| Task statement |
Using the records below, quote only the span that opens with the line containing "Image resolution: width=1191" and closes with the line containing "Click the SimpleMovingAvg", exactly and inclusively.

| The data |
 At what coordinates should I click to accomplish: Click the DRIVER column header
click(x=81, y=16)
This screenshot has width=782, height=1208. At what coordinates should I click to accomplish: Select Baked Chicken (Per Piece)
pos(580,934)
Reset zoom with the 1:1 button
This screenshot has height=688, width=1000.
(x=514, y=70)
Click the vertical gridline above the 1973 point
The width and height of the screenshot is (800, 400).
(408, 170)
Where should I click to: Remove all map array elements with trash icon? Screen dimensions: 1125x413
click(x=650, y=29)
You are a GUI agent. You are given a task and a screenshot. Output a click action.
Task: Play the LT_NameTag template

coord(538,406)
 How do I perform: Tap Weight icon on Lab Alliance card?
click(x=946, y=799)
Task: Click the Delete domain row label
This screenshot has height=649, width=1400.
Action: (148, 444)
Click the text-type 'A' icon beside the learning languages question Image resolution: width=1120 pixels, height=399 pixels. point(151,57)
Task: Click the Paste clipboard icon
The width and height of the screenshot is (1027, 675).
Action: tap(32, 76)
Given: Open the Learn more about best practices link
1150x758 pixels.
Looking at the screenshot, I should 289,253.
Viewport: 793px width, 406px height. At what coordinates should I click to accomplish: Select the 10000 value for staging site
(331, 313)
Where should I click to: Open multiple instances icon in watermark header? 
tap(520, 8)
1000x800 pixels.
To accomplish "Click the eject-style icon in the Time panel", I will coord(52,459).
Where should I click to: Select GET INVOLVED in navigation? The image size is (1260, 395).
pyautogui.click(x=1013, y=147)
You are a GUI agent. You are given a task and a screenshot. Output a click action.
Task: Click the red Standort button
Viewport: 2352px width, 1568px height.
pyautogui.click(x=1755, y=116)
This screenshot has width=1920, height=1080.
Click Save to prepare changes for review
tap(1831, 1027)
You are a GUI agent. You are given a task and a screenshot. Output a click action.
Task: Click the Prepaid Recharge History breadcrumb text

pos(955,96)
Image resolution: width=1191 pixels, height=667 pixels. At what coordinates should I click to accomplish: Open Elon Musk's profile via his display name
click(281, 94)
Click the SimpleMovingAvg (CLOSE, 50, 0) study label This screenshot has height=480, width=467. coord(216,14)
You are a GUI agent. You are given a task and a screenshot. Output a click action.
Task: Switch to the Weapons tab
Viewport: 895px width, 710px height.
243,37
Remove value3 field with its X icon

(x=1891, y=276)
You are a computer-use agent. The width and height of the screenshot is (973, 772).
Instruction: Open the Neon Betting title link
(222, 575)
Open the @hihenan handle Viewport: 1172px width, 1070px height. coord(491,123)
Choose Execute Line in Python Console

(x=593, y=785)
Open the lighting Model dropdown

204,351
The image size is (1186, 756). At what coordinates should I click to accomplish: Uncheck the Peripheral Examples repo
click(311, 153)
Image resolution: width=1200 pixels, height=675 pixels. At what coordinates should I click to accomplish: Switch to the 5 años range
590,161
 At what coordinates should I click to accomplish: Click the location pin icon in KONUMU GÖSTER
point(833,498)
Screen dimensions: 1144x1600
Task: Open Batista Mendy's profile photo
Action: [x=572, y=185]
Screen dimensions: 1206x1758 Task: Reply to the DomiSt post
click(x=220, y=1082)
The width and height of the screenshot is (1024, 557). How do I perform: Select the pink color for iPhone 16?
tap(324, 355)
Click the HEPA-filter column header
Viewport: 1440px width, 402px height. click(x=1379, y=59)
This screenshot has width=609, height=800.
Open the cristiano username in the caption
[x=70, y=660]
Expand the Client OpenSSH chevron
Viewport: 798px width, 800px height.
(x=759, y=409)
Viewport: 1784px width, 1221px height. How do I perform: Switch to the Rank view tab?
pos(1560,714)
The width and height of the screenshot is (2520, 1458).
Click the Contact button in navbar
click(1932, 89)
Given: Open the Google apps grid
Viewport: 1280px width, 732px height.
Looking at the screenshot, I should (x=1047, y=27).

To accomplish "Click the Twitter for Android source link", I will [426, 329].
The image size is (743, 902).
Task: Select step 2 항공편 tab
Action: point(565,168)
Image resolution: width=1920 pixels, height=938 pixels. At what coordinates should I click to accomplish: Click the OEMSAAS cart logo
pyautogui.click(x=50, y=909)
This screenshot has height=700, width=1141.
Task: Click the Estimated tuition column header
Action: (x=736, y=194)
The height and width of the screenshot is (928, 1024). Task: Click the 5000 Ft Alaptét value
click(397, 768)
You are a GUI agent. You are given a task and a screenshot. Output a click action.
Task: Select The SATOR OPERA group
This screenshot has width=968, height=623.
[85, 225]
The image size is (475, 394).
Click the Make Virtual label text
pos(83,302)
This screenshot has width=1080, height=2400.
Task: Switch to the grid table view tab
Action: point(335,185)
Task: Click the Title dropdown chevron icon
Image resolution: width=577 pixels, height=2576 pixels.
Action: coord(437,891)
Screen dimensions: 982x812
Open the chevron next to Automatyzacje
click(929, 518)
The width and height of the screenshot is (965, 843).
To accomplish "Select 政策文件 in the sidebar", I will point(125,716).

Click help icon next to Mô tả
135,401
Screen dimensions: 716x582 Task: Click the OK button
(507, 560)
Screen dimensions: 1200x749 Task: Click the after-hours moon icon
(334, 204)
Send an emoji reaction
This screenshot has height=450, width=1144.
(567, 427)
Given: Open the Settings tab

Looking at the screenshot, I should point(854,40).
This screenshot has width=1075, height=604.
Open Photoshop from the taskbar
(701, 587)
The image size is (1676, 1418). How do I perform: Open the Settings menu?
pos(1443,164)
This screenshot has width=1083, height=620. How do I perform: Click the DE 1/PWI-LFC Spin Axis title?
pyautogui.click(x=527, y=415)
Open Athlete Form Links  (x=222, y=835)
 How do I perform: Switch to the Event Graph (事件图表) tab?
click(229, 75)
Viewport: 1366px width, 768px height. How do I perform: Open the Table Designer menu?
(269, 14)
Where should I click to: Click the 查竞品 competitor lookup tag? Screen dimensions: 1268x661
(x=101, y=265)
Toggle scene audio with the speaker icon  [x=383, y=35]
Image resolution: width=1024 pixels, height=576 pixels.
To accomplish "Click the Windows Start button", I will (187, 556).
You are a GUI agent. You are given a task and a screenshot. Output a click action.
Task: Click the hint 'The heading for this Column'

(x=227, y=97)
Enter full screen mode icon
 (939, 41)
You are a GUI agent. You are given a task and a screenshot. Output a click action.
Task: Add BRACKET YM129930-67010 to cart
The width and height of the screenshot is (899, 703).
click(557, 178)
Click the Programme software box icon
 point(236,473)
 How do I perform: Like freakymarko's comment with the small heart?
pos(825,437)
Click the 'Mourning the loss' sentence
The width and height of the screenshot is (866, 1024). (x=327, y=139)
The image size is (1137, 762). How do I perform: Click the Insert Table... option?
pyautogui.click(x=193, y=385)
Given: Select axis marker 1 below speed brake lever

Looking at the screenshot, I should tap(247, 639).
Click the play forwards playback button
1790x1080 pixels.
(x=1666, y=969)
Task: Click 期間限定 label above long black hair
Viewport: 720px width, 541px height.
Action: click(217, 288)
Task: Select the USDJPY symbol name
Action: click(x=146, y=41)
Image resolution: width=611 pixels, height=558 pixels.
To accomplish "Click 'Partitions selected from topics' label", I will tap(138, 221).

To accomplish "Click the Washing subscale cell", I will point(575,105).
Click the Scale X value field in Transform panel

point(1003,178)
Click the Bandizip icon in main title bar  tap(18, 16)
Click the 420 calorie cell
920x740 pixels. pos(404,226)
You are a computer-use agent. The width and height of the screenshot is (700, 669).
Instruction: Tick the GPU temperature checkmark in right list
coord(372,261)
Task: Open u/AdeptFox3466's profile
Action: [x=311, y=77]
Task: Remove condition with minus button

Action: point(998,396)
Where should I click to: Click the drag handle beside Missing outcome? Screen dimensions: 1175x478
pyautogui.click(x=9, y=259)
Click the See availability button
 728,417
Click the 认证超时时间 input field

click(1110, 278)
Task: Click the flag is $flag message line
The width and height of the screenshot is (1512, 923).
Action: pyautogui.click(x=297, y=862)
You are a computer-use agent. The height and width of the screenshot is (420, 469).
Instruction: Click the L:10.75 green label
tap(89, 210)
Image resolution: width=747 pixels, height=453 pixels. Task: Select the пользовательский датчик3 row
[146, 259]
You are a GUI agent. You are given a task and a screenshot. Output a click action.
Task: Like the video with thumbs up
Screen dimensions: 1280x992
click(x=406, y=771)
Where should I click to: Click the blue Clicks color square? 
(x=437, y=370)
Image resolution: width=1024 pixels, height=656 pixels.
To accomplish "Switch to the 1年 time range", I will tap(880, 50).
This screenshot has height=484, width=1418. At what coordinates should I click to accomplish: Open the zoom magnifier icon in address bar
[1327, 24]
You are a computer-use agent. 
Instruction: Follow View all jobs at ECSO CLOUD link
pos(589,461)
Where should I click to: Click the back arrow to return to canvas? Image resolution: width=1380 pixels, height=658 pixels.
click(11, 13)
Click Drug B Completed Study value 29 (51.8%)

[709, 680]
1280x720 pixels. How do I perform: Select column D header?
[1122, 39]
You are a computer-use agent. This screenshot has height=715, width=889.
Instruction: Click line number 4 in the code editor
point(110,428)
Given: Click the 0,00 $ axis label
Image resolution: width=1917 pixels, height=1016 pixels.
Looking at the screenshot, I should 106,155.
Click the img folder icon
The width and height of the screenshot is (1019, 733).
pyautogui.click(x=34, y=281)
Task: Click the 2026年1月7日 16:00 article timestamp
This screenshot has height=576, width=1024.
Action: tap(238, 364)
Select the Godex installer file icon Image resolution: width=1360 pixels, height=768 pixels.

| Exercise answer |
Image resolution: width=1191 pixels, height=667 pixels. At what coordinates should I click to accomplish: Open Elon Musk's profile via his display name
click(281, 94)
Click the SimpleMovingAvg (CLOSE, 50, 0) study label This screenshot has height=480, width=467. coord(216,14)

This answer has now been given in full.